Background image in view:

background in view

- (void)viewDidLoad
{
    [super viewDidLoad];
    customViewController = [[CustomViewController alloc] init];
    customViewController.view.frame = CGRectMake(213, 300, 355, 315);

//  customViewController.view.backgroundColor = [[UIColor alloc] initWithPatternImage:[UIImage imageNamed:@"login_background.png"]];
    customViewController.view.layer.backgroundColor = [[UIColor alloc] initWithPatternImage:[UIImage imageNamed:@"login_background.png"]].CGColor;

    [self.view addSubview:customViewController.view];
}

Background image in view.layer:

background image in layer

1条回答
冷血范
2楼-- · 2019-03-09 13:34
  1. UIView as created opaque by default. When you set the backgroundColor to a pattern with transparency it is choosing black as the background color. You can set customViewController.view.opaque = NO; to allow the background of the view behind yours to show through.

  2. When you set the backgroundColor of the layer to a pattern with transparency you are bypassing the UIView logic, so the opaqueness of the view is ignored; so also is the the UIView's transform. CoreGraphics and friends use a coordinate system where the positive y-axis points upwards. UIKit flips this coordinate system. This is why the image appears upside down.

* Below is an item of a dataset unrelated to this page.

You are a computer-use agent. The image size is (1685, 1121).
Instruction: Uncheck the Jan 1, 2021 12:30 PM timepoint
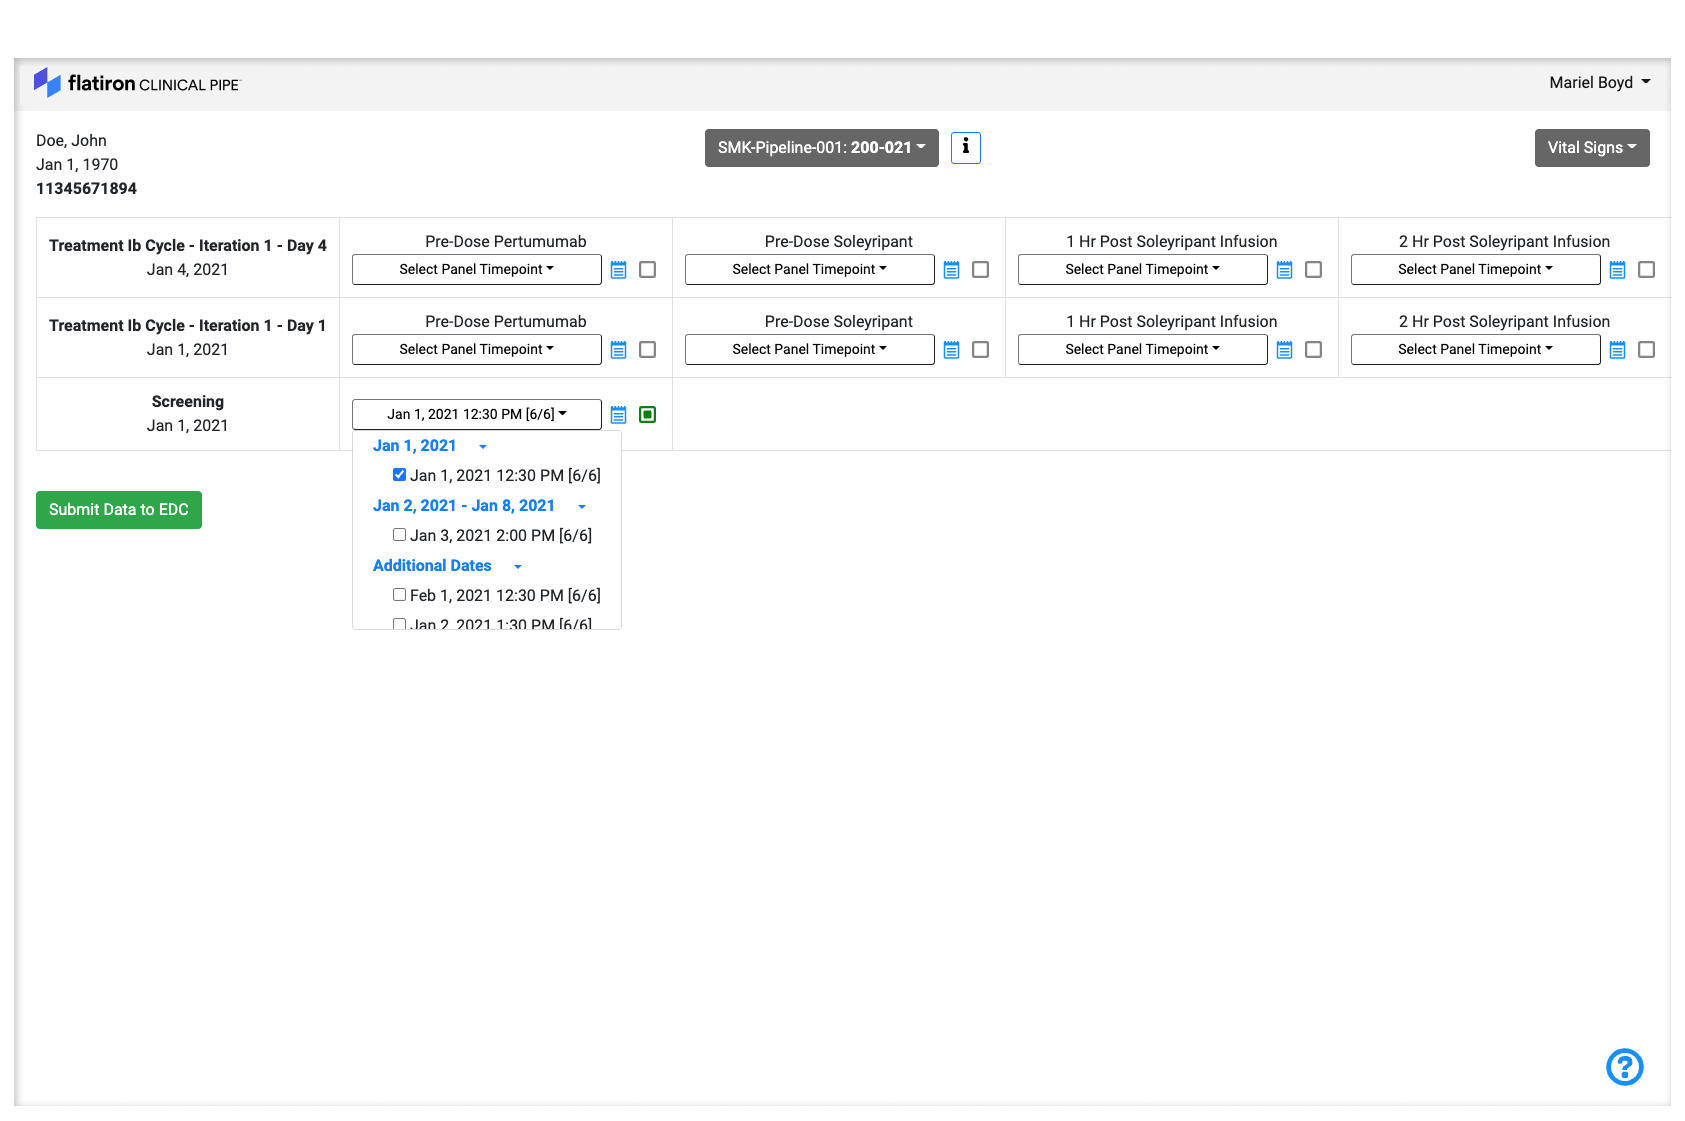(399, 475)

  3. If you add labels/views/buttons/etc. the will appear correctly on top of the layer's background pattern.

  4. When you set the view's background color it appears as if the layer's background color is indeed set. (I have not seen this documented anywhere).

Essentially the UIKit's UIView stuff is a high-level interface which ends up rendered onto layers.

Hope this helps.

EDIT 5/7/2011

You can get the image to show the right way up by flipping the layer's coordinate system BUT you shouldn't do this to view.layer; UIKit doesn't expect you to mess with this layer, so if your flip its coordinate system any UIKit drawing will be flipped; you need to use a sublayer.

So your code would look like this:

- (void)viewDidLoad
{
    [super viewDidLoad];
    customViewController = [[CustomViewController alloc] init];
    customViewController.view.frame = CGRectMake(213, 300, 355, 315);

    CALayer* l = [CALayer layer];
    l.frame = customViewController.bounds;
    CGAffineTransform t = CGAffineTransformMake(1.0f, 0.0f, 0.0f, -1.0f, 0.0f, 0.0f);
    l.affineTransform = t;
    l.backgroundColor = [[UIColor alloc] initWithPatternImage:[UIImage
                             imageNamed:@"login_background.png"]].CGColor;
    [customViewController.view.layer addSublayer:l];

    [self.view addSubview:customViewController.view];
}

Note: normally when you flip coordinates you include the height. For layers you don't need to do this. I haven't dug into why this is so.

As you can see there is a lot more code involved here and there is no real advantage to doing it this way. I really recommend you stick to the UIKit approach. I only posted the code in response to your curiosity.